Un PC non gamer, donc, mais qui embarque tout de même un processeur Core i7-12700H et 16 Go de RAM, ce qui reste inférieur à la configuration recommandée par l’éditeur : Intel Core i7 10700k / AMD Ryzen 5 3600, 16 Go et GeForce RTX 2060 / Radeon RX 5700 XT. Pourtant, sur notre MateBook 16s, nous n’avons rencontré aucun problème de fluidité, avec un niveau de détail tout à fait correct.
La fin n’est que le début
Terminons ce tour d’horizon de Lysfanga par sa rejouabilité et son contenu post-jeu. Après avoir fini l’histoire principale, les joueurs peuvent se plonger dans divers défis et modes de jeu qui prolongent l’expérience bien au-delà de la première fin. Les arènes de combat, au cœur de l’expérience de jeu, offrent des objectifs de temps optionnels pour ceux qui cherchent à maîtriser pleinement chaque niveau. Cette quête de perfectionnement incite à revisiter les scènes de combat, en affinant les stratégies et en explorant toutes les possibilités qu’offrent les mécaniques de gameplay si particulières de Lysfanga.

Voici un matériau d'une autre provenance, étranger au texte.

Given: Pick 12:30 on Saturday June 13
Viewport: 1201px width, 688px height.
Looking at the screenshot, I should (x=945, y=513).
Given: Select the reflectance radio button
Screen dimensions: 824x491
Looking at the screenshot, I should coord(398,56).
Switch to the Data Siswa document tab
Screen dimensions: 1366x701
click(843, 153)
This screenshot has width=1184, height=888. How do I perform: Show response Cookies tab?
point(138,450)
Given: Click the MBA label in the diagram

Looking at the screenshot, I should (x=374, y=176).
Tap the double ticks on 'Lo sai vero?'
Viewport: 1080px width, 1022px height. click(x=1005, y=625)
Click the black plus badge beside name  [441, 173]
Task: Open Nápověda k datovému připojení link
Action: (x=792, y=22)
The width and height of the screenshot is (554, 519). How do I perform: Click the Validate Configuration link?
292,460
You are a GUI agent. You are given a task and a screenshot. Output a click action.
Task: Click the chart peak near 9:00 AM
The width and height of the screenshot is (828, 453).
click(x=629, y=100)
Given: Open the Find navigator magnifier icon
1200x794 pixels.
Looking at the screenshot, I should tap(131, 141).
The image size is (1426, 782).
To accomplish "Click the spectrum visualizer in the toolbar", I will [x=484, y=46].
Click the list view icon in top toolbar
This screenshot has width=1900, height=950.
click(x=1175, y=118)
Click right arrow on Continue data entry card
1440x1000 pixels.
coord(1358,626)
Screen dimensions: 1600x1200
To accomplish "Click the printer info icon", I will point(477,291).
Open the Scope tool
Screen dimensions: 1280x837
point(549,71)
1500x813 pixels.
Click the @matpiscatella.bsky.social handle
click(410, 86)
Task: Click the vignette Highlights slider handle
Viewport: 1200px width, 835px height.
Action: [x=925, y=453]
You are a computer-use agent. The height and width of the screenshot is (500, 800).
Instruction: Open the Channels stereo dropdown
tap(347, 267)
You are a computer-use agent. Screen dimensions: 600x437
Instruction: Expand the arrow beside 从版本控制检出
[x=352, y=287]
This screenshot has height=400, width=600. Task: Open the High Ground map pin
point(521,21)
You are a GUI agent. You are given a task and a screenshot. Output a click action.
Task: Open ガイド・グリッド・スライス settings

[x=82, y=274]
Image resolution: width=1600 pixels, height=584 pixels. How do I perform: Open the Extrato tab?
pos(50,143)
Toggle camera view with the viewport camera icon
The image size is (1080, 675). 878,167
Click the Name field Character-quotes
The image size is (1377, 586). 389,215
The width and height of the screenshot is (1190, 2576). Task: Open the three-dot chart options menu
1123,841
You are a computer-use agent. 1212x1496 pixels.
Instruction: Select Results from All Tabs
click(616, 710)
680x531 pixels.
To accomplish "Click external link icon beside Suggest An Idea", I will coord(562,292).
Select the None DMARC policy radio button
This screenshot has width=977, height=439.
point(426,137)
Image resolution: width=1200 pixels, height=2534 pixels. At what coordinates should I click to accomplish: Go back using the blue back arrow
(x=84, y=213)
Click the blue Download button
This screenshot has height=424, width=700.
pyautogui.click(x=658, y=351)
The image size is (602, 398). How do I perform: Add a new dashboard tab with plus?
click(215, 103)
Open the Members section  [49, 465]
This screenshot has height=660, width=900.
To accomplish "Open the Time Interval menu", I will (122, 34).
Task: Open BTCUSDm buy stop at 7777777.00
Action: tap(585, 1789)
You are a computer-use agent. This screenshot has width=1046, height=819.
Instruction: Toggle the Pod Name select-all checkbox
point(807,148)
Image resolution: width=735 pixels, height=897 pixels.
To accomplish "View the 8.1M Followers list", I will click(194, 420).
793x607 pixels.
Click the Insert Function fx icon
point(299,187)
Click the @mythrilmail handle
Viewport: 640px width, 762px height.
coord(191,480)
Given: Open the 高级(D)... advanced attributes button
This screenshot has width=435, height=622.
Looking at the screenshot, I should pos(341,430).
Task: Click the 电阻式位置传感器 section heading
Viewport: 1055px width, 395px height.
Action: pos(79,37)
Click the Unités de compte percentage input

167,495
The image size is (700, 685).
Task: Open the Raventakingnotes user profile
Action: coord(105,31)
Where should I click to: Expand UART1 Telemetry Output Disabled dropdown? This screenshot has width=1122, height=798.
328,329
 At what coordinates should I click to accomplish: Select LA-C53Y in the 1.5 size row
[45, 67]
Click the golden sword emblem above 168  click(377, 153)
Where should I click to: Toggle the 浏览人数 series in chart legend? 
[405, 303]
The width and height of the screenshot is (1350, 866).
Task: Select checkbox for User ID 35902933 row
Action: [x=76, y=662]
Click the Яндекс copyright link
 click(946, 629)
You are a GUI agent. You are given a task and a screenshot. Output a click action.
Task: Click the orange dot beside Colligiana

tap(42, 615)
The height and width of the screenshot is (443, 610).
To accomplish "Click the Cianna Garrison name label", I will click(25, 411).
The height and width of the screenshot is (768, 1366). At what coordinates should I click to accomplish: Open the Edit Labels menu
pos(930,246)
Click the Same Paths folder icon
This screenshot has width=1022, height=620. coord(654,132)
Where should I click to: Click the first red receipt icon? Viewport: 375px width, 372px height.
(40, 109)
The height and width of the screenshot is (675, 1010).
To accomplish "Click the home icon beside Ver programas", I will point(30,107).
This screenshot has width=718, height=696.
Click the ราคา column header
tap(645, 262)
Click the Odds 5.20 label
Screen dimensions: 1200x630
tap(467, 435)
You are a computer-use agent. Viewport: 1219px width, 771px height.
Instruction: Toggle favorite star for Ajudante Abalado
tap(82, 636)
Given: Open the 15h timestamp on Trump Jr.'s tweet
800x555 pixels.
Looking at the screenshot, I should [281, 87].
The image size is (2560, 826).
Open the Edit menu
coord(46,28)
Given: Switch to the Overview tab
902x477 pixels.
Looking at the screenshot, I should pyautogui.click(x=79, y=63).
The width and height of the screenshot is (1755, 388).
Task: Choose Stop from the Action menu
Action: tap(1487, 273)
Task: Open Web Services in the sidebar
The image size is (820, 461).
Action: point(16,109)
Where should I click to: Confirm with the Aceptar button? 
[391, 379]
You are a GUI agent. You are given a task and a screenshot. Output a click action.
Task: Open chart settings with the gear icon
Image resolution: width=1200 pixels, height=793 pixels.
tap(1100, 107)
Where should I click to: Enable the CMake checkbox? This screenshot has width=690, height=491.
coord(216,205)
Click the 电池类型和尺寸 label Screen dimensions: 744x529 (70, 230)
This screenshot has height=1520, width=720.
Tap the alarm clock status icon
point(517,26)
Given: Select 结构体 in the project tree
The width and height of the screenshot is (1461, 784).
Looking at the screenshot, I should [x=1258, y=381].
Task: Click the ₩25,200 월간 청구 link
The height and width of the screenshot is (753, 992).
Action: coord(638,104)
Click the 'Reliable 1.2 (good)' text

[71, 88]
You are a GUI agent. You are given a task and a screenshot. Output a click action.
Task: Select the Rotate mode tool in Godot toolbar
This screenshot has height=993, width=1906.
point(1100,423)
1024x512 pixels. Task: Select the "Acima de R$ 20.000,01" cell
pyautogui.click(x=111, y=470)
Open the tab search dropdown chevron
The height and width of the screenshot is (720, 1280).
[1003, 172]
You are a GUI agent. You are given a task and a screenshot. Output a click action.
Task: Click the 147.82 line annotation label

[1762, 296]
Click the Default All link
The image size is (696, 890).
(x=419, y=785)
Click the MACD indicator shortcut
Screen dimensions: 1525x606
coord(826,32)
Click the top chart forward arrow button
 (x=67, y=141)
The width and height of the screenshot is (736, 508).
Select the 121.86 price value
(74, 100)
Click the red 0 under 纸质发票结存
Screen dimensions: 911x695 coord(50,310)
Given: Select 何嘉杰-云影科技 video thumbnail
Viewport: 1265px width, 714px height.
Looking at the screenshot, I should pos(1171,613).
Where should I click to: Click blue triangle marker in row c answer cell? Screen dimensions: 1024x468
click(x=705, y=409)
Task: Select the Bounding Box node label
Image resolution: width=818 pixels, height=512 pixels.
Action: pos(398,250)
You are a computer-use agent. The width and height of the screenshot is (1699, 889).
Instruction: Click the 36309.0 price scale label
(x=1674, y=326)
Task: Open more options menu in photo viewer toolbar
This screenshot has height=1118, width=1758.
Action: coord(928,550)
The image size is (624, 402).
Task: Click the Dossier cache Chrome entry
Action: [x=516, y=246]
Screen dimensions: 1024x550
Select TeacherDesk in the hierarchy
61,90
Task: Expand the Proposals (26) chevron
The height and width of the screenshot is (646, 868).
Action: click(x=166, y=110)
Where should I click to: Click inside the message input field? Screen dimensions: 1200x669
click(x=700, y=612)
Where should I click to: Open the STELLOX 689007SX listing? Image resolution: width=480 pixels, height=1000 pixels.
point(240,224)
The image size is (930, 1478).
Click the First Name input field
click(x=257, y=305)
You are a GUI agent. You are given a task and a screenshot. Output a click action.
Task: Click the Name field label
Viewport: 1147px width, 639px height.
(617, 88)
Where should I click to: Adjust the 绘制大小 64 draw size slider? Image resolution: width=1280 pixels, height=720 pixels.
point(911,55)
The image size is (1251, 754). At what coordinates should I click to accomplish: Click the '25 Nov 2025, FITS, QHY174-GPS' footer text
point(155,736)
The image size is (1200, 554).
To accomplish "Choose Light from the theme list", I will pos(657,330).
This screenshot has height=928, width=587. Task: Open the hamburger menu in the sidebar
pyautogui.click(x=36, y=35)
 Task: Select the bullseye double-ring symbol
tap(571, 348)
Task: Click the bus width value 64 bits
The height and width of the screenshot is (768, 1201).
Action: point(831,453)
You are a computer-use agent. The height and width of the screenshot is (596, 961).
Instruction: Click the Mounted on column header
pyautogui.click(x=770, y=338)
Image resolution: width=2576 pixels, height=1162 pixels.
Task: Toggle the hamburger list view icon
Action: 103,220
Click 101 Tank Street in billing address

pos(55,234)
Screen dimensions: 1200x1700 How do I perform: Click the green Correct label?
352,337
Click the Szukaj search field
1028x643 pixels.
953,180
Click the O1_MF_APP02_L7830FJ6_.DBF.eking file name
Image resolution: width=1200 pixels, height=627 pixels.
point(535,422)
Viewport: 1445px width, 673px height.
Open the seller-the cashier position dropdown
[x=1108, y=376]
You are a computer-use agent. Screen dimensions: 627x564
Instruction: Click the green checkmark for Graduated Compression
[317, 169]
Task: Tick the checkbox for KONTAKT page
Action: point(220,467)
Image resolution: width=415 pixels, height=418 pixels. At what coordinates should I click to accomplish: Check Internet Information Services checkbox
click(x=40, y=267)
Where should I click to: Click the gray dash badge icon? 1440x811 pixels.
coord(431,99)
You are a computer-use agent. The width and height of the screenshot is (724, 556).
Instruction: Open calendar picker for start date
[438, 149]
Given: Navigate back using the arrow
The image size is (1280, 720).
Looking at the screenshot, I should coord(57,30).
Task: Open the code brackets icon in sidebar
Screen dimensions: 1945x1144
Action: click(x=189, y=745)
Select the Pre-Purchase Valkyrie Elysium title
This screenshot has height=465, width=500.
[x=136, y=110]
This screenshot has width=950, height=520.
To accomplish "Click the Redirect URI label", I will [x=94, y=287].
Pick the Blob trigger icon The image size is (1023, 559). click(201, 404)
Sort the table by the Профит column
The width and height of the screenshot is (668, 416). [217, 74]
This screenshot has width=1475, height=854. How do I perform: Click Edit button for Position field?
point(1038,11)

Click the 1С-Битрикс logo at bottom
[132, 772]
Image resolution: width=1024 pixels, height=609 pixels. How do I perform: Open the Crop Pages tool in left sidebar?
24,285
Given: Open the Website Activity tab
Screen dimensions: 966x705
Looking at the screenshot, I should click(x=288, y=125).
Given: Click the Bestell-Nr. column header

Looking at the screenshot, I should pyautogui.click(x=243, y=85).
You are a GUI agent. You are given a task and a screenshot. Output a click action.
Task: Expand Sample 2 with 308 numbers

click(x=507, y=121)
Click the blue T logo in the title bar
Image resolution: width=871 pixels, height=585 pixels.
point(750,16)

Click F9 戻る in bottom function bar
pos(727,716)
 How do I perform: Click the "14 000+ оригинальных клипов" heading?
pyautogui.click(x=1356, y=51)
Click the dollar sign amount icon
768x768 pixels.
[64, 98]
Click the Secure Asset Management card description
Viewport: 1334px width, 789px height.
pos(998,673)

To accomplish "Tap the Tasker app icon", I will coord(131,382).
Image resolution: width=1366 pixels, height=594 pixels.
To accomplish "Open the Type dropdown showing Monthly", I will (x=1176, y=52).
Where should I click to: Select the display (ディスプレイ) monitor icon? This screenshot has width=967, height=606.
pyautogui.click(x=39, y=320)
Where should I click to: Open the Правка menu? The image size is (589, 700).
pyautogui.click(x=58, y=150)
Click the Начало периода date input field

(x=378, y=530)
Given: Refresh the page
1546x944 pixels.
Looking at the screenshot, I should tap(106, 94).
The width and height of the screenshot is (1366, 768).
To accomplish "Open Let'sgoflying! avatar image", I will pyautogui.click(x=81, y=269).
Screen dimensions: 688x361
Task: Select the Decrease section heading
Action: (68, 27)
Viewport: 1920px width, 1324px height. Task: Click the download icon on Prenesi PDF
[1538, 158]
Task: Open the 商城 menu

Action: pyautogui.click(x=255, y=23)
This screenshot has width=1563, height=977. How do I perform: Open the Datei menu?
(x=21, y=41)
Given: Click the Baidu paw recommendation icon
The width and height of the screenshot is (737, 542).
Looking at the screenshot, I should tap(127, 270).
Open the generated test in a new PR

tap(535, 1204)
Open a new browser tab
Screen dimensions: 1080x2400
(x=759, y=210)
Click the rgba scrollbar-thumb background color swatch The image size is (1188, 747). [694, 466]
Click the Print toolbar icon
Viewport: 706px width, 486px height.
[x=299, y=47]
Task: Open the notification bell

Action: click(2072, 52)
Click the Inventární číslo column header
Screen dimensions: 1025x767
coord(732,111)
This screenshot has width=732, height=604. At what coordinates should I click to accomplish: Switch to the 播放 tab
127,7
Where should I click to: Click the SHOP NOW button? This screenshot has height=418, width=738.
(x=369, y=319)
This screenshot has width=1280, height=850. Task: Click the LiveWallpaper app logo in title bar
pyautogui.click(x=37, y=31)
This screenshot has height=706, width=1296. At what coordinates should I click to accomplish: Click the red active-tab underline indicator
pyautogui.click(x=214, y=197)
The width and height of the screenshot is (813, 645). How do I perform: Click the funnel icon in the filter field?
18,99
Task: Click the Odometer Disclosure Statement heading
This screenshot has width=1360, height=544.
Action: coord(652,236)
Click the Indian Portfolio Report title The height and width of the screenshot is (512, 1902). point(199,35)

En outre, le jeu introduit des variantes de niveaux post-jeu, avec des modificateurs de combat qui renouvellent les affrontements et présentent des défis plus corsés. Ces modifications apportent une nouvelle dimension aux combats déjà connus, exigeant des joueurs qu’ils adaptent leurs tactiques.
Par ailleurs, même si ce n’est pas le point le plus passionnant de ce jeu, les complétionnistes seront ravis d’apprendre que la chasse aux objets de collection, aux artefacts cachés, pouvoirs oubliés et autres améliorations des équipements offre également une raison de se replonger dans le jeu pour en découvrir tous les secrets.